The capacity for desiring to dominate, exploit, and humiliate is part of human nature, but the degree of that desire and the extent to which it can be exercised are changeable. Trumpers' own unraveling of norms is evidence of this, albeit in the wrong direction. A society can reinforce or undermine bad actors' sense of entitlement to dominate to greater or lesser degrees. Going upstream of politics to metaphysics can extend our leverage to effectuate lasting social change in the less-wrong direction of individual and collective flourishing. Granted, most devoted Trumpers' brains are overcooked soufflés at this point, 100% committed to their echo-chambered fantasy-worlds and probably unsalvageable. At the same time, I think there's a significant enough fraction of people who simply have been convinced by centuries of heavy Euro-Western/capitalist intellectual propaganda that any less domination-obsessed, more interdependence-based society is "unrealistic," which is to say incompatible with their metaphysical (mis)understanding of reality. Approaching these people with more curiosity than hostility is a prerequisite for building trust and potentially changing minds and behaviors.
We can prove to a certainty that a better, more regenerative world is not only possible but already real, partly hidden underneath their oppressive one and breaking out through its growing cracks. That's a strategy that pokes holes in self-fulfilling predictions of humans' "natural" desire to humiliate one another inevitably trumping our desire to live well and be in harmony. Leveraging metaphysical awareness might also enable evading some ego-defenses that protect more direct attacks on people's political identities, and addressing people's needs for meaning, belonging, and freedom in ways that vastly improve on attempting to extract those things from others.
Buckle references the long tradition in political philosophy of defining freedom as not being subject to domination. To be free is to not have anyone in a position to use power over you unaccountably and arbitrarily. Domination is incompatible with status claims every person has to certain inalienable minimums of dignity, agency, and belonging.

In a process-relational world with no single best perspective, liberty can only be meaningful as an active, holistic property of people and their relations collectively, including traditions, mores, and attitudes. As Fannie Lou Hamer said, nobody's free until everybody's free. Extractive, net-negative power relations of domination and humiliation can and must be more widely recognized as contrary to the functioning of our world as a whole, and of the well-being of each person within it—including the dominators themselves. Our relations with self and other must mutually reaffirm our baseline dignity and indestructible worth. That's not pie-in-the-sky idealism. It's just the cold hard reality of how things have to work.

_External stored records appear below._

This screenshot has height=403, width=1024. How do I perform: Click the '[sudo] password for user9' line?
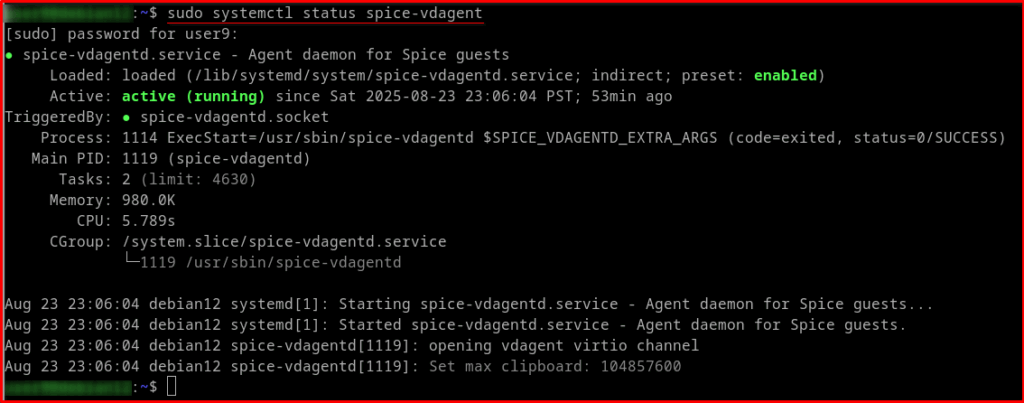pyautogui.click(x=122, y=34)
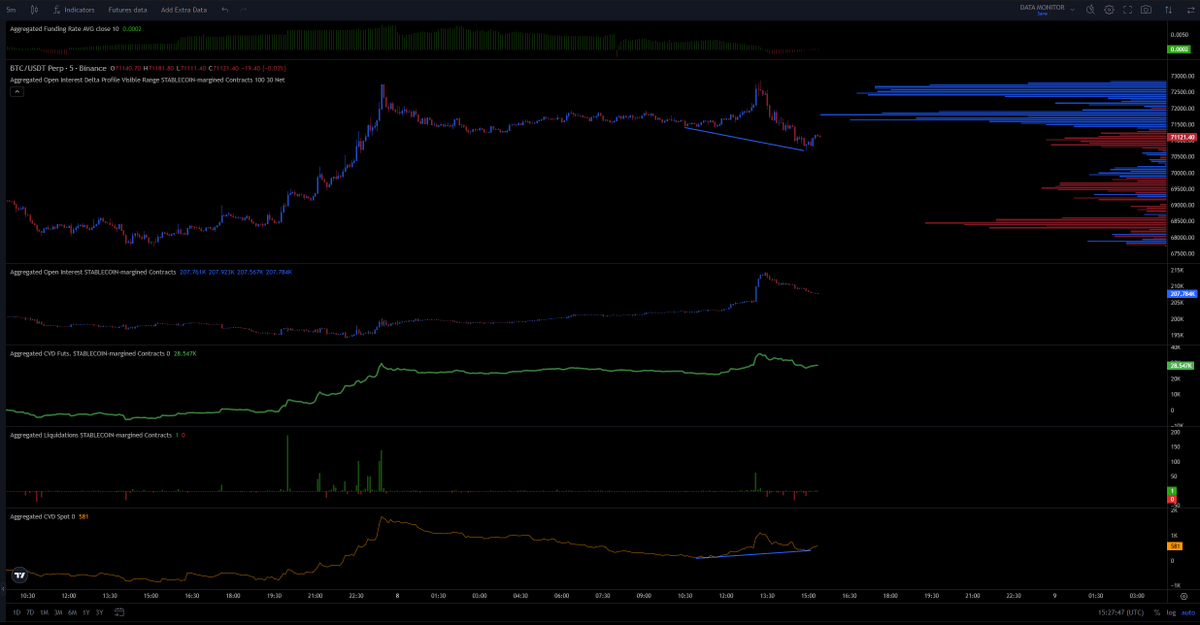The width and height of the screenshot is (1200, 625).
Task: Click the go-to-date calendar icon
Action: click(120, 612)
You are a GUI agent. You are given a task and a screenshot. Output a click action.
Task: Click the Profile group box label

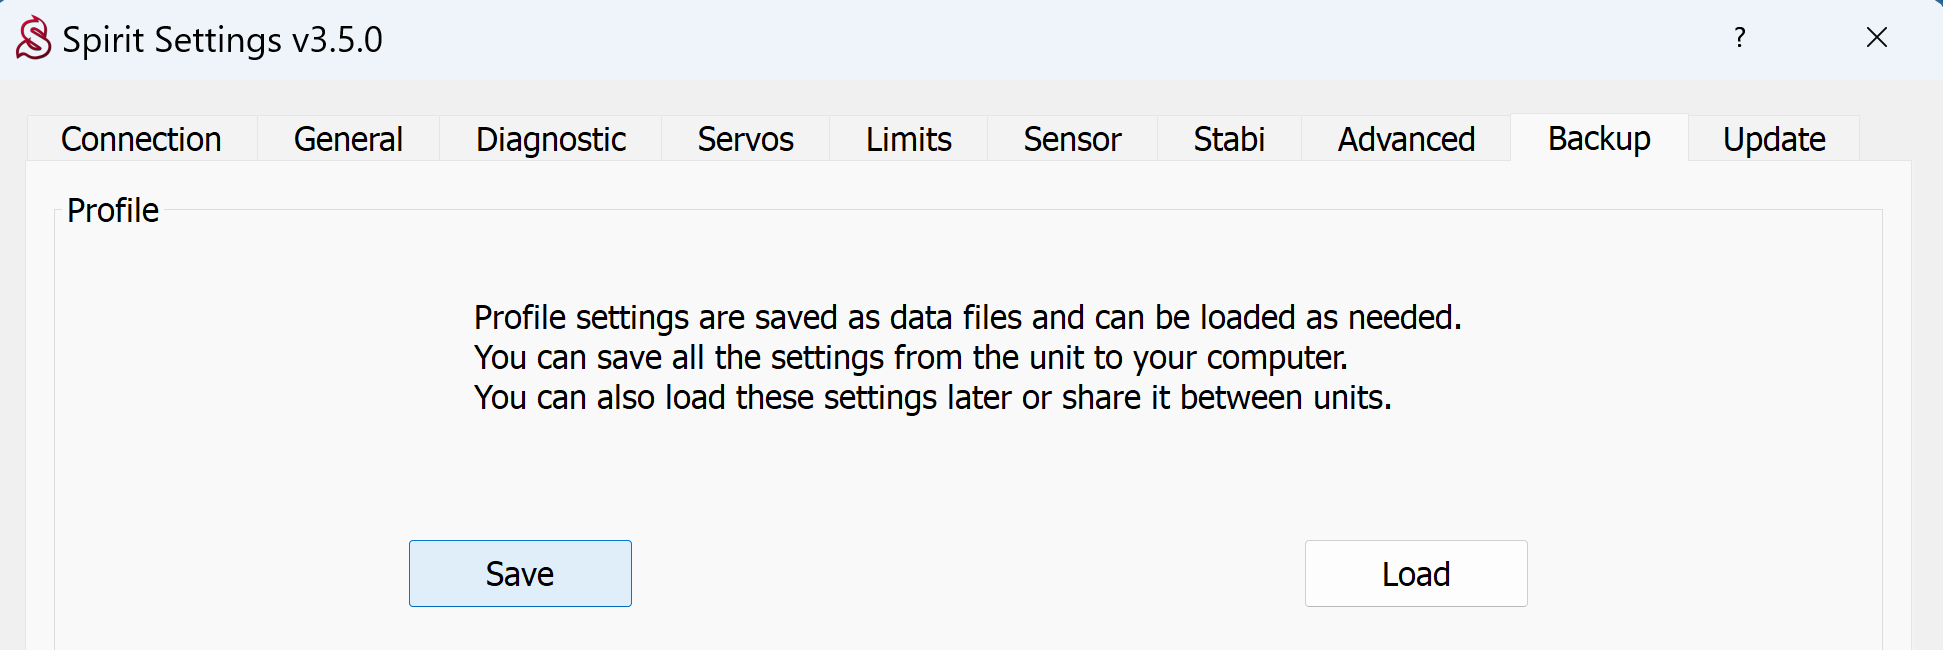coord(113,211)
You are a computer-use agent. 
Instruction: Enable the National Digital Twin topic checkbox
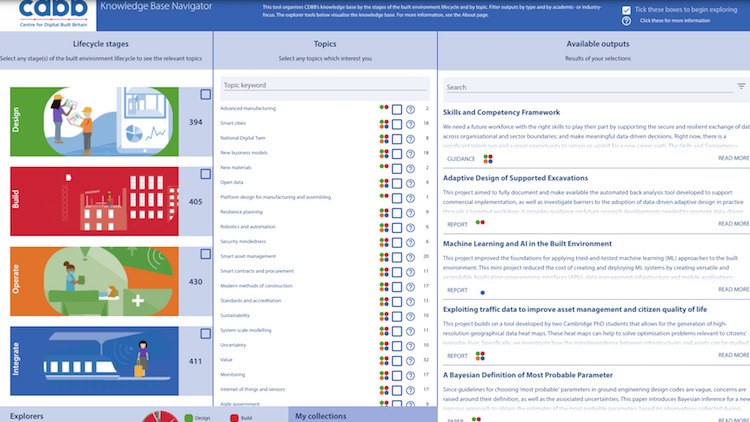coord(397,139)
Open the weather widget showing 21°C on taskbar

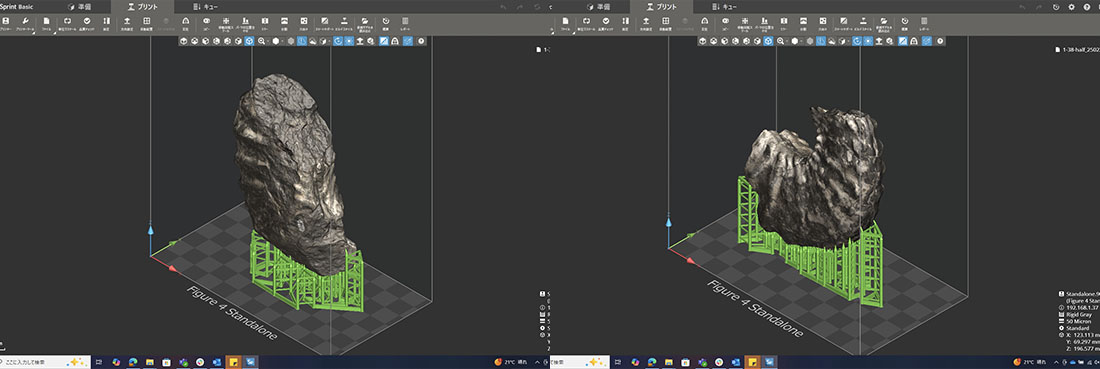pos(511,362)
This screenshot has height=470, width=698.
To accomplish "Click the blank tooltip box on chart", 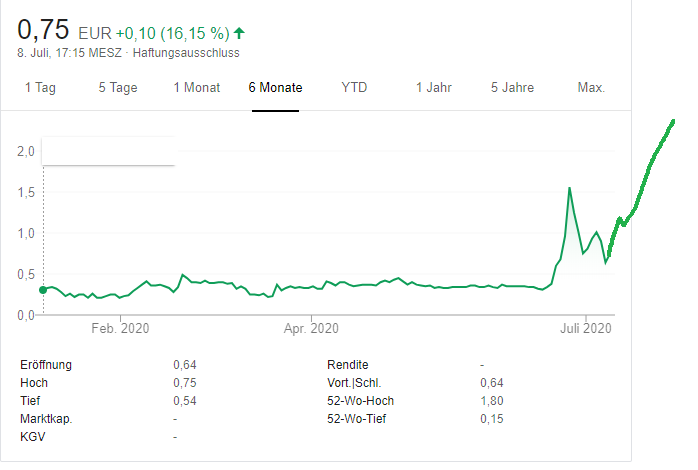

A world with rampant humiliation isn't just unpleasant and immoral. It's cringefully unrealistic. We have all the knowledge and power we need to restructure society, starting with ourselves and going outward from there, to align with reality, rein in humiliation and promote power-with and power-to instead of only dominating power-over. I think basic metaphysical awareness illuminates useful tools to see and operationalize that through directional alignment across our differences toward a shared reality.